La guerra en Ucrania volvió a mostrar su doble rostro este 17 de abril. Por un lado, Kiev se declaró dispuesto a un encuentro entre jefes de Estado con Vladimir Putin en Turquía. Por otro, la inteligencia militar ucraniana advirtió que Rusia prepara una nueva ofensiva terrestre para intentar controlar el Donbás antes de septiembre.
Esa combinación resume bien el momento del conflicto. La posibilidad de un contacto político de alto nivel sugiere que la diplomacia no está completamente congelada. Pero la ausencia de una iniciativa concreta reconocida por Moscú y la previsión de una ofensiva mayor indican que la lógica militar sigue dominando el terreno.
El frente financiero también entra en juego. Según la misma actualización, Ucrania ya ha recibido 38 mil millones de euros, alrededor del 90% de los fondos procedentes de activos rusos congelados. Esa cifra refuerza la capacidad de resistencia del país, pero también subraya hasta qué punto la guerra depende de un sostén externo constante para mantenerse en pie.

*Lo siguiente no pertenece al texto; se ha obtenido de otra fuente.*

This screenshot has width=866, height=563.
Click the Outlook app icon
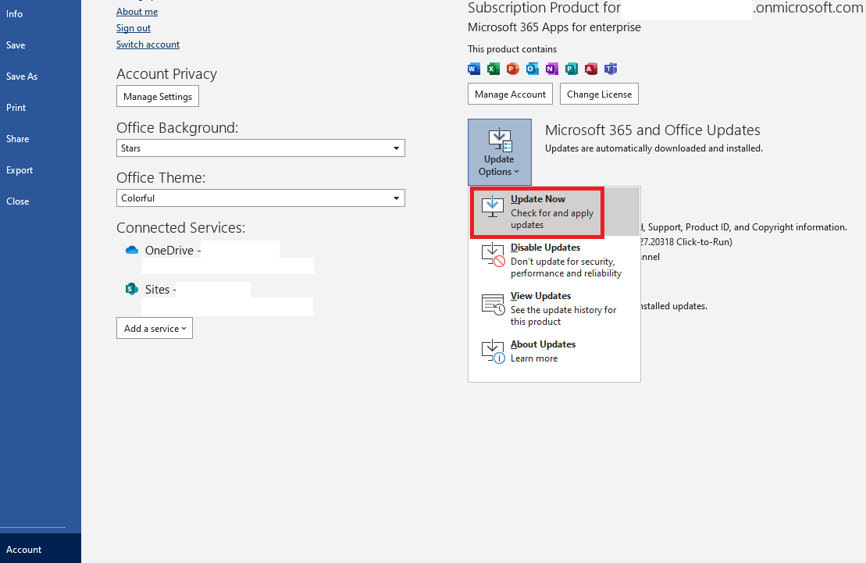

La advertencia sobre Donbás es especialmente importante porque esa región sigue siendo el núcleo estratégico del conflicto. Si Rusia intenta una nueva ofensiva terrestre significativa antes de septiembre, el verano podría convertirse en otra fase crítica de desgaste, con presión militar intensificada y menor margen para una desescalada rápida.
Al mismo tiempo, la idea de una cumbre mantiene viva una salida política que, aunque remota, todavía no desaparece por completo. La paradoja de esta guerra es justamente esa. Las conversaciones posibles y las operaciones militares futuras no se excluyen, sino que avanzan al mismo tiempo, creando un escenario donde la diplomacia y la escalada coexisten de manera incómoda.
La lectura final es sobria. Ucrania quiere dejar abierta una puerta política, pero se prepara para un deterioro militar. Y mientras esa dualidad siga marcando el conflicto, el horizonte continuará siendo incierto tanto para Kiev como para el equilibrio de seguridad en Europa.